Ms Griffin reportedly joked during the photo shoot that her and the photographer, Tyler Shields, would have to move to Mexico once the pictures were released for fear they’d be thrown in prison. Mr Shields is known for taking “edgy, shocking” photos.

“Just don’t. Not helpful,” Republican political strategist Rick Wilson wrote on Twitter.

Some labeled Ms Griffin as an attention-hungry celebrity looking for a boost to her career. Others called foul, claiming that the US media wasn’t covering the photo, but would been unrelenting had a celebrity done something similar when President Barack Obama was in office.

“Leftists, tell me again about Trump’s violent language ushering in an era of violence,” Ben Shapiro, an American conservative political commentator tweeted.

There wasn’t any short of gallows humour while Mr Obama was in office. A quick Google search for “Obama noose,” for instance, brings up results for Wisconsin football fans bringing a mask of Mr Obama with a noose around his neck to a game. Those fans generated a considerable amount of criticism for their demonstration, which many noted was explicitly racist.

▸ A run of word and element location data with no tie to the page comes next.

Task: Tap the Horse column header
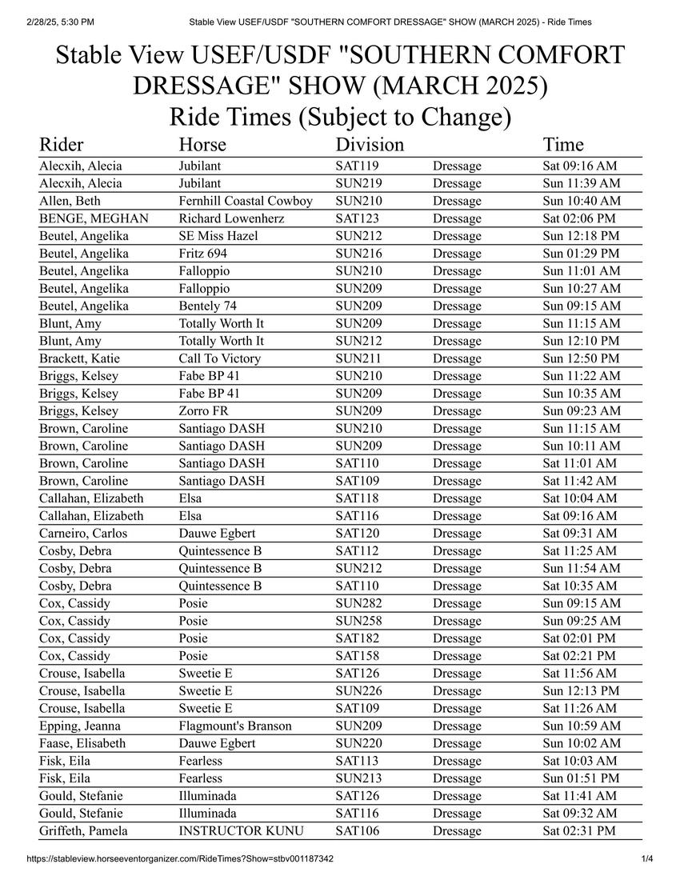[x=202, y=145]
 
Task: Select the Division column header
[x=370, y=145]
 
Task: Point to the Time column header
[x=563, y=145]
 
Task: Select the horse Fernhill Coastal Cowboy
[x=246, y=201]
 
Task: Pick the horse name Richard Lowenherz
[x=231, y=218]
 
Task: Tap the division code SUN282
[x=358, y=603]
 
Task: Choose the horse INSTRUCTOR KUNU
[x=241, y=830]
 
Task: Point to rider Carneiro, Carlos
[x=83, y=534]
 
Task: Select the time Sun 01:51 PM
[x=581, y=778]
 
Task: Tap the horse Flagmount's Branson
[x=235, y=726]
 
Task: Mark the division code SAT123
[x=358, y=218]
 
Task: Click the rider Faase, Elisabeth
[x=82, y=743]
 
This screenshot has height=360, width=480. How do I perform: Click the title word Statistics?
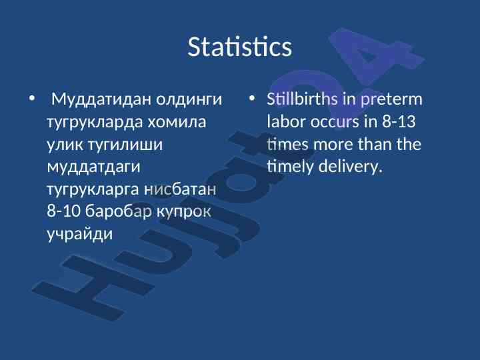tap(240, 47)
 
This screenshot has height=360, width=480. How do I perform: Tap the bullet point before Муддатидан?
tap(32, 99)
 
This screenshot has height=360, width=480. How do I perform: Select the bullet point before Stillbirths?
tap(251, 99)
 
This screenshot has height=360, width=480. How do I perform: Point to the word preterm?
tap(391, 99)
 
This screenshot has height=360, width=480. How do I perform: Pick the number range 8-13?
tap(399, 121)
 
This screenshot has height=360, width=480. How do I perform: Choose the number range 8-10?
tap(63, 211)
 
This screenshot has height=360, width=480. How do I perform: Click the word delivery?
tap(351, 167)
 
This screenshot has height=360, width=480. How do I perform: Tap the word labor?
tap(286, 121)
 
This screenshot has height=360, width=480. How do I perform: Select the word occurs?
tap(335, 122)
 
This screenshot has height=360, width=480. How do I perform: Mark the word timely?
tap(290, 167)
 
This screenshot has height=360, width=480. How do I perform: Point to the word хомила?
tap(177, 122)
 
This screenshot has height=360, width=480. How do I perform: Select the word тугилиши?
tap(125, 145)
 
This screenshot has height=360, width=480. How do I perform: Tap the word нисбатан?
tap(180, 189)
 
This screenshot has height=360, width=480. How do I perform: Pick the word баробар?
tap(119, 211)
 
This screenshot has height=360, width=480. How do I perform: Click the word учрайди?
tap(80, 234)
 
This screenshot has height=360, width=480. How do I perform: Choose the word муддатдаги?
tap(94, 167)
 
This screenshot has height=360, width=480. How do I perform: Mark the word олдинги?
tap(189, 99)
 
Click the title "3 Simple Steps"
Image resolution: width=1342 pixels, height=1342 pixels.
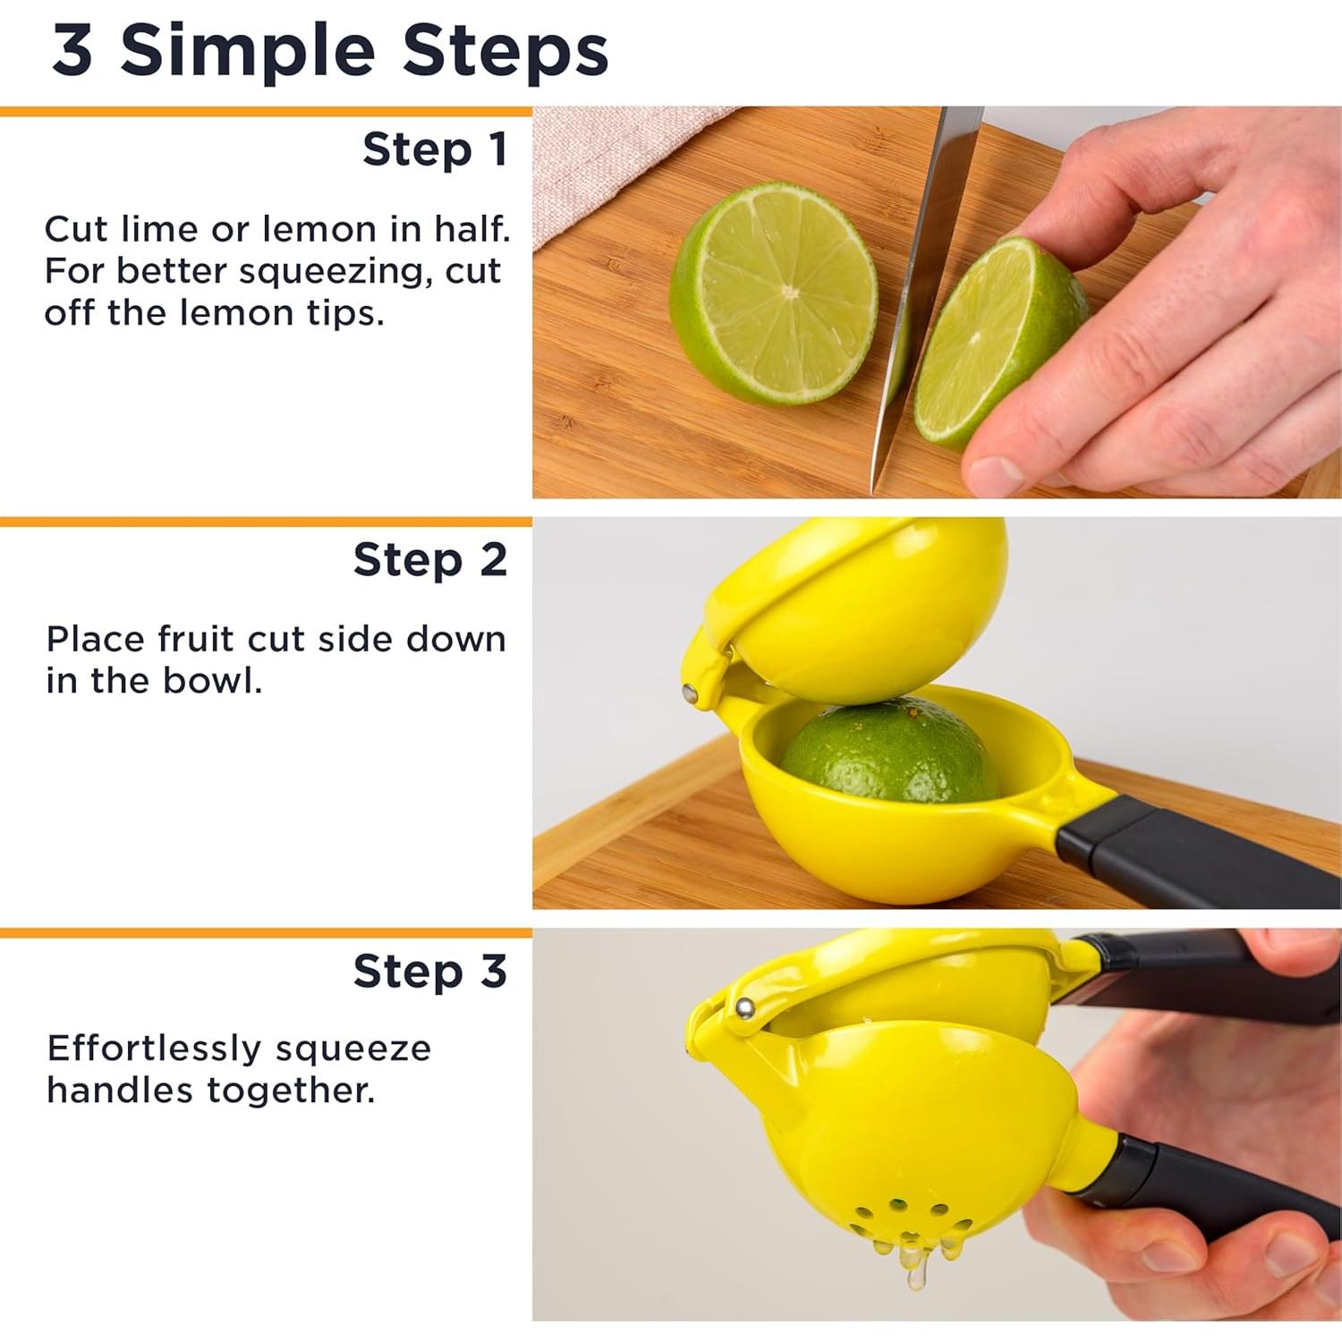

Ms Griffin later defended herself on Twitter, saying that she does not condone violence, and that she was referencing Mr Trump's infamous comment about former Fox News Host Megyn Kelly during a debate when he said, "You could see there was blood coming out of her eyes. Blood coming out of her wherever."

Mr Trump was frequently criticised on the 2016 campaign for inciting violence at his raucous rallies. During the 2016 campaign, Trump supporters were frequently rowdy, and Mr Trump appeared to at times encourage the violence. At one rally in Kentucky, Mr Trump repeatedly told supporters to remove protesters, who later alleged that the Trump supporters had assaulted them in the process (a federal judge later wrote that Mr Trump’s saying “get ‘em out of here” constituted advocating for the use of force).